6 COMPLIANCE WITH LAWS.

 

  a. Compliance. Each Party will perform its obligations under this Agreement in a manner that complies with all laws applicable to that Party’s business. Without limiting the foregoing, the Parties will respectively identify and comply with all laws applicable to the Parties including: (a) laws requiring the procurement of inspections, certificates and approvals needed to perform the Services, and (b) laws regarding healthcare, workplace safety, immigration, labor standards, wage and hour laws, insurance, data protection and privacy (collectively, “Governing Laws”).

 

  b. Change in Law. The Parties will work together to identify the effect of changes in laws on this Agreement, and will promptly discuss the changes to the terms and provisions of this Agreement, if any, required to comply with all laws.

 

7 CONSTRUCTION.

 

  a. Severability. If any provision of this Agreement is held by a court of competent jurisdiction to be contrary to Law, then the remaining provisions of this Agreement, if capable of substantial performance, will remain in full force and effect.

 

  b. Applicable Law. This Agreement shall be construed and enforced in accordance with the laws of the People’s Republic of China without regard to conflict of laws principles.

 

  c. Resolution of Disputes. This Agreement shall be governed by the laws of the Peoples’s Republic of China. All the disputes arising from the conclusion, performance or interpretation of this Agreement shall be settled by the Parties through consultation. If the consultation fails, the disputes shall be referred to China International Economic and Trade Arbitration Commission for arbitration. The place of arbitration shall be in Beijing. The arbitral award shall be final and binding upon both Parties.

 

5 / 6


Each of Momo Info. and Momo Tech. has caused this Agreement to be signed and delivered by its duly authorized representative to be effective as of the Effective Date.

 

By:  

(seal of Beijing Momo Technology Co., Ltd.)

    By:  

(seal of Beijing Momo Information Technology Co., Ltd.)

Title:  

 

    Title:  

 

For and on behalf of     For and on behalf of
Beijing Momo Technology Co., Ltd.     Beijing Momo Information Technology Co., Ltd.

 

6 / 6


Supplemental Agreement

Party A: Beijing Momo Technology Co., Ltd.
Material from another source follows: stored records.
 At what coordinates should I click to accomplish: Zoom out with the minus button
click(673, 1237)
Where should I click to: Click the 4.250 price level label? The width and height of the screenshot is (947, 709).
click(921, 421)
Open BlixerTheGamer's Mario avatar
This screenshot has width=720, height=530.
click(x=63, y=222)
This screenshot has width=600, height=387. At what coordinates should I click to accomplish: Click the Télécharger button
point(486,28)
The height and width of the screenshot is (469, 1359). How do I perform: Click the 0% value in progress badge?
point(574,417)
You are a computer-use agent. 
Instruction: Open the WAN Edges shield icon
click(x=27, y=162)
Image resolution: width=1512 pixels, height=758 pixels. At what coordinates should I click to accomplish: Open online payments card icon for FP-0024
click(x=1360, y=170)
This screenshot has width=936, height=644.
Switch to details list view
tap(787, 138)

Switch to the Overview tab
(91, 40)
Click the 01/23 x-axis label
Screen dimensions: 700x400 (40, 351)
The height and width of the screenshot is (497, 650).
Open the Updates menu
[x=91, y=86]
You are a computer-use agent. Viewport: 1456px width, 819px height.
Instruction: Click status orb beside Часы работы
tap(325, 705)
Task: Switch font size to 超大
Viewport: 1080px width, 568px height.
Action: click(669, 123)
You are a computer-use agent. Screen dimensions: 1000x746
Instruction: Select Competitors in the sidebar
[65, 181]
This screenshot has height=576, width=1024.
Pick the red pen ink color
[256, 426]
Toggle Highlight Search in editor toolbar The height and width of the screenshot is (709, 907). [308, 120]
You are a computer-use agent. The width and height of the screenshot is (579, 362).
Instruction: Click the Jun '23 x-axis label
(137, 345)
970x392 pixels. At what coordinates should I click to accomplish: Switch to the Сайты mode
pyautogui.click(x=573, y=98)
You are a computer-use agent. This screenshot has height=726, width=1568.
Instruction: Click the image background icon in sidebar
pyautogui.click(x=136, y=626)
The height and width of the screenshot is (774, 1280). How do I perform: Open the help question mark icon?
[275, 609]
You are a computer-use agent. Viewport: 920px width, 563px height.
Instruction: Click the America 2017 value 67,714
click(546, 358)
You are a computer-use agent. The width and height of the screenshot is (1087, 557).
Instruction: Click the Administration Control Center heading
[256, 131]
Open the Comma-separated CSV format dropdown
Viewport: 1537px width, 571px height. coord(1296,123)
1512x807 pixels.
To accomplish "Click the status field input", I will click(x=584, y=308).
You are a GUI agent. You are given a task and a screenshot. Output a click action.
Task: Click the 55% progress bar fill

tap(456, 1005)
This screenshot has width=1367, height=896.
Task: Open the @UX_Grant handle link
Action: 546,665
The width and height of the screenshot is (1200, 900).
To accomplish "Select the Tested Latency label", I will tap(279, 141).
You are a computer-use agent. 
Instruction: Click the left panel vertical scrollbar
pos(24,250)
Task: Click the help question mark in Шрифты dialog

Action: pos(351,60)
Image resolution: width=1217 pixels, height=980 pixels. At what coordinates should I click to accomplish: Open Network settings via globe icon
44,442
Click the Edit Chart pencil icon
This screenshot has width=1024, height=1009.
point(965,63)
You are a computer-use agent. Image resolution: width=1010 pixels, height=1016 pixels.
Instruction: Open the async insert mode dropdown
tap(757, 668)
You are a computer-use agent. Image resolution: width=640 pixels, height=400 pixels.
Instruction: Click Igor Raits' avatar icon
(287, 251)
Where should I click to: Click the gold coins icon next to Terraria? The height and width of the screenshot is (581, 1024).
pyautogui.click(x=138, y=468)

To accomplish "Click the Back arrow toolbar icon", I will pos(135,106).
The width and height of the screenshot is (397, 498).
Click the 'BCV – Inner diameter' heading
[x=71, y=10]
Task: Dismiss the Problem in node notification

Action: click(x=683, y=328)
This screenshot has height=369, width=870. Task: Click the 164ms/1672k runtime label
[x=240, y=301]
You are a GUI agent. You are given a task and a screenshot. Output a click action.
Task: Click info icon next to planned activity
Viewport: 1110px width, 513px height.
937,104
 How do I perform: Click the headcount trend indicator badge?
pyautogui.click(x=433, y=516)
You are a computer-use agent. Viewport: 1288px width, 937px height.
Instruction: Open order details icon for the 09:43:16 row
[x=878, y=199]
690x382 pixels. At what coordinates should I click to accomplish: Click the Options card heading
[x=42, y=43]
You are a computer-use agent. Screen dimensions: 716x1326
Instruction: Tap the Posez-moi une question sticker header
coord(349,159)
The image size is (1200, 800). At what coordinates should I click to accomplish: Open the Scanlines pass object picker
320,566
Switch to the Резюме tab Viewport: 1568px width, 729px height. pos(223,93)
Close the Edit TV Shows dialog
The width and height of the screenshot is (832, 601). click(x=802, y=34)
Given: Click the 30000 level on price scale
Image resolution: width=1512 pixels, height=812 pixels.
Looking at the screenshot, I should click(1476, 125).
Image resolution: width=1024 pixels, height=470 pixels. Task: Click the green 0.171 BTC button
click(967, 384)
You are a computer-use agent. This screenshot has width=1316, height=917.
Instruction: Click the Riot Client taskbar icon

Address: Rm 222002, 20F, Building B, Tower 2, No. 1 East Futong Avenue, Chaoyang District, Beijing, P. R. China

Party B: Beijing Momo Information Technology Co., Ltd.

Address: Rm 232005, 20F, Building B, Tower 2, No. 1 East Futong Avenue, Chaoyang District, Beijing, P. R. China

An Exclusive Cooperation Agreement (“the Agreement”) was concluded between Party A and Party B (“the Parties”) on August 31, 2014. The Parties agree on this supplemental agreement in accordance with the Contract Law of the PRC and other relevant laws and regulations for mutual benefit.

 

1. Supplementary Terms

 

  a) According to Section 1 of the Agreement, Party B agrees to license the use right of Momo App (including but not limited to the following version) to Party A starting from the effective date of this supplemental agreement.

 

Momo App IOS V4.0   Momo App Android V4.0
Momo App IOS V4.1   Momo App Android V4.3
Momo App IOS V4.2   Momo App Android V4.4
Momo App IOS V4.3   Momo App Android V4.7
Momo App IOS V4.4   Momo App Android V4.8
Momo App IOS V4.5   Momo App Android V4.9
Momo App Windows Phone V2.0  

—  

Under the license: (i) Party B is responsible for the design, development and maintenance of Momo App; (ii) Party A is granted with the right to operate Momo App and to generate income from in-App features sold to users.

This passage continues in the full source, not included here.